Des témoignages de douaniers, des bruits marins, diffusés sur fond de musique électro… L’exposition « La douane aux frontières du large », au Musée national des douanes de Bordeaux, nous plonge dans l’univers des garde-côtes, de leur création en 1791 jusqu’à nos jours. Voici cinq choses à retenir de cette visite, qui se tient jusqu'au 22 novembre.
Des chemins douaniers aux premiers bateaux
De nombreux tableaux rappellent qu’avant de devenir des GR, les chemins de grande randonnée qui longent le littoral étaient des sentiers douaniers, servant à la surveillance des côtes. La présence de la douane en mer remonte à l’arrêt de 1719 autorisant l’armement de pataches par la Ferme générale, ancêtre de la douane. Mais le service des garde-côtes est officiellement créé en 1791, « pour pouvoir intercepter les bateaux avant qu’ils n’arrivent au port, ou effectuer des contrôles dans le cadre de la lutte contre la contrebande », explique la médiatrice culturelle du Musée national des douanes, Elvire Dufour.
En 1972, 438 kg d’héroïne saisis dans un bateau de pêche
Le service des garde-côtes s’est « véritablement structuré à l’issue de la Seconde Guerre mondiale, lorsqu’il a fallu reconstruire une flotte de bateaux et lutter contre la contrebande de tabac qui explosait dans les années 1950 », ajoute Elvire Dufour. L’exposition relate quelques belles affaires, comme celle du Caprice des temps en 1972, en pleine « French Connection ». La douane intercepte alors 438 kg d’héroïne à bord d’un bateau de pêche au large de Porquerolles, la plus grosse saisie jamais effectuée dans le monde à l’époque. Les garde-côtes peuvent participer jusqu’à 45 missions dans dix domaines différents, du sauvetage en mer à la lutte contre la pollution maritime en passant par le contrôle des quotas de pêche.

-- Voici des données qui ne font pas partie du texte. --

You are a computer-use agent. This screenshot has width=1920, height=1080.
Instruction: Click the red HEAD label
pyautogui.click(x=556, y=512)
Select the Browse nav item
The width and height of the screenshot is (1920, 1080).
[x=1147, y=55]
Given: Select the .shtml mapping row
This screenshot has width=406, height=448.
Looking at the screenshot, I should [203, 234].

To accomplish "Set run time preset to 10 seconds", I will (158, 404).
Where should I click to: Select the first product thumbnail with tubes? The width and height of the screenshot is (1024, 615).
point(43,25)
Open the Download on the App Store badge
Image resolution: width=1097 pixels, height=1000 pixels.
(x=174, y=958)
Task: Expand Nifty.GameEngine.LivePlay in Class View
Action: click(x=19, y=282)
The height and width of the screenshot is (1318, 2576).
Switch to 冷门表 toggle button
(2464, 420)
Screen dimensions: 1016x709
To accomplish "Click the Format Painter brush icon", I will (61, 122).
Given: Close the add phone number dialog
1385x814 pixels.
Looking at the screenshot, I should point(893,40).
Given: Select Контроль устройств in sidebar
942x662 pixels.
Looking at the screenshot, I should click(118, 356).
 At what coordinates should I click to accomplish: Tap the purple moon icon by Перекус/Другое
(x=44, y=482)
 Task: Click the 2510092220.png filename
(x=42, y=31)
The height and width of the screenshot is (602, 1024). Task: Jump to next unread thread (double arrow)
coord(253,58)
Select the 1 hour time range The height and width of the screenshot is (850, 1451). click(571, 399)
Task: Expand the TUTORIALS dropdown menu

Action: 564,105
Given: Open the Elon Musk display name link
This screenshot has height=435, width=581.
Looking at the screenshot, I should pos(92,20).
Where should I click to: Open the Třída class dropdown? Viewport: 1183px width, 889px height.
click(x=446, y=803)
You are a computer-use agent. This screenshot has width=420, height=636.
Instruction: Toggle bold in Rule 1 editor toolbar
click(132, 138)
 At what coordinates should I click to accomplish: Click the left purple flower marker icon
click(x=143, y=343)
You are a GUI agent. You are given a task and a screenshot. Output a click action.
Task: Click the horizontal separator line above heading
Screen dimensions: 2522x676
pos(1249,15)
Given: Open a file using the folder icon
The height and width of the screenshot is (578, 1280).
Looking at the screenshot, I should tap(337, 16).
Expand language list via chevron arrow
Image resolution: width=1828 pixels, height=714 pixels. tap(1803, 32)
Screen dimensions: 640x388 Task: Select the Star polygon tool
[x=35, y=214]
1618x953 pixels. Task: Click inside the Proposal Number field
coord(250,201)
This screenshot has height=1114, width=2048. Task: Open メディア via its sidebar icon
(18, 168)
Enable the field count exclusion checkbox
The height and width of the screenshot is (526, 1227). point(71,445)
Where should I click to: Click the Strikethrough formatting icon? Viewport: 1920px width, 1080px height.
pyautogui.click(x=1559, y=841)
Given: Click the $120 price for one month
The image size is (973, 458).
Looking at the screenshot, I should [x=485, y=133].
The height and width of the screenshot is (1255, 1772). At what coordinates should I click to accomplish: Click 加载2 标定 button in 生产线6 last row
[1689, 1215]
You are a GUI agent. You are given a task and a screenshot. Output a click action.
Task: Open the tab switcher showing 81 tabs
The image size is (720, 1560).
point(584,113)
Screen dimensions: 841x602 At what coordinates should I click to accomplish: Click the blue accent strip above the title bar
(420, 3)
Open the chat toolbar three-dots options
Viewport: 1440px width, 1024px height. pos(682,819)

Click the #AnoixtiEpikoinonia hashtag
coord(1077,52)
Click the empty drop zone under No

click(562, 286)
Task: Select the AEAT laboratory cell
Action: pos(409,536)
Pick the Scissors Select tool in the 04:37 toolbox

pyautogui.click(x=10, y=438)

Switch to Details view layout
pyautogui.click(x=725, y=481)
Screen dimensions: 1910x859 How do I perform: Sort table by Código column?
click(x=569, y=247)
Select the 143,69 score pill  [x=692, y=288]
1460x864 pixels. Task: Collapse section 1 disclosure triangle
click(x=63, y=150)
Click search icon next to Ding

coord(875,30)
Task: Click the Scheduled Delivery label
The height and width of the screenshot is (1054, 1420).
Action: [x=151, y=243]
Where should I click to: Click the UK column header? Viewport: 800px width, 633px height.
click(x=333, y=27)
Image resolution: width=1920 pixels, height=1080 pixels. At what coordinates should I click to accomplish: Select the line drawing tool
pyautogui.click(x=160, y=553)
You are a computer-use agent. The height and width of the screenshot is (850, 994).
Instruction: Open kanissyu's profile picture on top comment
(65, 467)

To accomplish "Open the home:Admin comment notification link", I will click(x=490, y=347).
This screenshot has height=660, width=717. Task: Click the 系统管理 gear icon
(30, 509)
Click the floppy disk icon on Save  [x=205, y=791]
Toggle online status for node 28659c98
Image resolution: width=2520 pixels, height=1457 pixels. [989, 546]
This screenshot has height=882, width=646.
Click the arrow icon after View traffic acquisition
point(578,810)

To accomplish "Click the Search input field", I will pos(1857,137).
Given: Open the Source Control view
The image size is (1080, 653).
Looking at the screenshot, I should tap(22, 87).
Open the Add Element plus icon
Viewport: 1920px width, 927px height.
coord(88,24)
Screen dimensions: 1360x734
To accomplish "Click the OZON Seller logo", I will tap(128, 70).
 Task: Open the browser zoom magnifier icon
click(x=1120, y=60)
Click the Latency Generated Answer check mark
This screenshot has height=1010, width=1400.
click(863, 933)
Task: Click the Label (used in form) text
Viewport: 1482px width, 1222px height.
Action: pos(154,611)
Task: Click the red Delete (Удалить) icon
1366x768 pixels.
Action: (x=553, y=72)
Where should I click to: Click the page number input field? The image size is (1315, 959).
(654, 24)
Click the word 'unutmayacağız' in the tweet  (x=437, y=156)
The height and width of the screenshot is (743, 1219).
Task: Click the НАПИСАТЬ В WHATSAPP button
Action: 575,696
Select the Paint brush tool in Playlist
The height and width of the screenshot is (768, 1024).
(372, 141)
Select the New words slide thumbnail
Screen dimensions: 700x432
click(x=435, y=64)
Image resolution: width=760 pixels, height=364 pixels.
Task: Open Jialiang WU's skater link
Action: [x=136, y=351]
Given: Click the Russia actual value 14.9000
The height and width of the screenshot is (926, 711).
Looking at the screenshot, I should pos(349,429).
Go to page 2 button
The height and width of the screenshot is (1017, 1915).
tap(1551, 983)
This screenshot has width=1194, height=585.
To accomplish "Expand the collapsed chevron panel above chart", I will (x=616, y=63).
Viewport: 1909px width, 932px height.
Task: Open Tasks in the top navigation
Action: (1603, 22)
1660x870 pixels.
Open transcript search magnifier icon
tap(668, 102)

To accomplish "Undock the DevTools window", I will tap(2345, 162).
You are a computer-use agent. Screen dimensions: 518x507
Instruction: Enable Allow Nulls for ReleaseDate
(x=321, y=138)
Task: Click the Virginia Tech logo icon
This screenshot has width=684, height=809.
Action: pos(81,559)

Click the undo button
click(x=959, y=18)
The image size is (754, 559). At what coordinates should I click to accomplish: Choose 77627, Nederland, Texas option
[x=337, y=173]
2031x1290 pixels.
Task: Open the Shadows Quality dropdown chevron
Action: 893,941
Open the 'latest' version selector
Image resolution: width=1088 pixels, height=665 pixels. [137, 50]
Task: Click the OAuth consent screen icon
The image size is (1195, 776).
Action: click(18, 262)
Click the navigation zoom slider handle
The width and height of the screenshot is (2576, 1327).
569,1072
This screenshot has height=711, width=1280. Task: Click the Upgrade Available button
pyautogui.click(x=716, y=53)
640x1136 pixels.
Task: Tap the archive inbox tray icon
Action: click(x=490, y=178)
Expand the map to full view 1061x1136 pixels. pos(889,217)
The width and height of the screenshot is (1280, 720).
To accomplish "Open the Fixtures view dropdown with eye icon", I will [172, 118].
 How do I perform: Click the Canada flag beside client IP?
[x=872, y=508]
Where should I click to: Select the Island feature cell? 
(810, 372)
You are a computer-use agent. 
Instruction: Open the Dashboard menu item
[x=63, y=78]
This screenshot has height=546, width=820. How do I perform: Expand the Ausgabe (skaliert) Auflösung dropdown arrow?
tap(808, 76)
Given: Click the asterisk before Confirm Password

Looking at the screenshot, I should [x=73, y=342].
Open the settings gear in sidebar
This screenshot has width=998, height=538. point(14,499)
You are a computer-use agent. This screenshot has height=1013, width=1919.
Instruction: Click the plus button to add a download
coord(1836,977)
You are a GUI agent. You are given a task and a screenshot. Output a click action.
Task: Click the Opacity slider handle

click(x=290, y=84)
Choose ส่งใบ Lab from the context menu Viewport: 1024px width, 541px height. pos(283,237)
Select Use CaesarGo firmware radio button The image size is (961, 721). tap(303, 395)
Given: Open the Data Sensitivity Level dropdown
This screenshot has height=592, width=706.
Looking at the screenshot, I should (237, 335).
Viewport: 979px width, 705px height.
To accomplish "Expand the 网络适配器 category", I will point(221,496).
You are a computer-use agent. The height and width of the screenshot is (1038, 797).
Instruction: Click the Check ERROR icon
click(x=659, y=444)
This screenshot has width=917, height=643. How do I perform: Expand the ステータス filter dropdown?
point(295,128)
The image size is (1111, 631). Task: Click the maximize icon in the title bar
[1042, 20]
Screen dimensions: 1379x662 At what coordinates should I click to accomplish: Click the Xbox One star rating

De la pince tire-langue au fusil lance-amarre
Un des rôles méconnus de la douane est le sauvetage en mer, depuis la convention passée en 1866 avec la Société centrale de sauvetage des naufragés. L’exposition présente d’anciens objets peu communs, comme cette boîte de secours pour réanimer les naufragés, encore utilisée dans la première moitié du XXe siècle. « On y trouve notamment une pince tire-langue, qui servait à attraper la langue du naufragé pour appliquer la technique dite de la traction rythmée de la langue, consistant à tirer dessus de manière saccadée pour provoquer un réflexe de régurgitation », détaille Elvire Dufour. L’exposition montre aussi qu’avant l’hélitreuillage, les douaniers disposaient de fusils ou de pistolets lance-amarres, permettant de lancer des lignes de vie de plus de 300 mètres pour secourir les personnes en détresse.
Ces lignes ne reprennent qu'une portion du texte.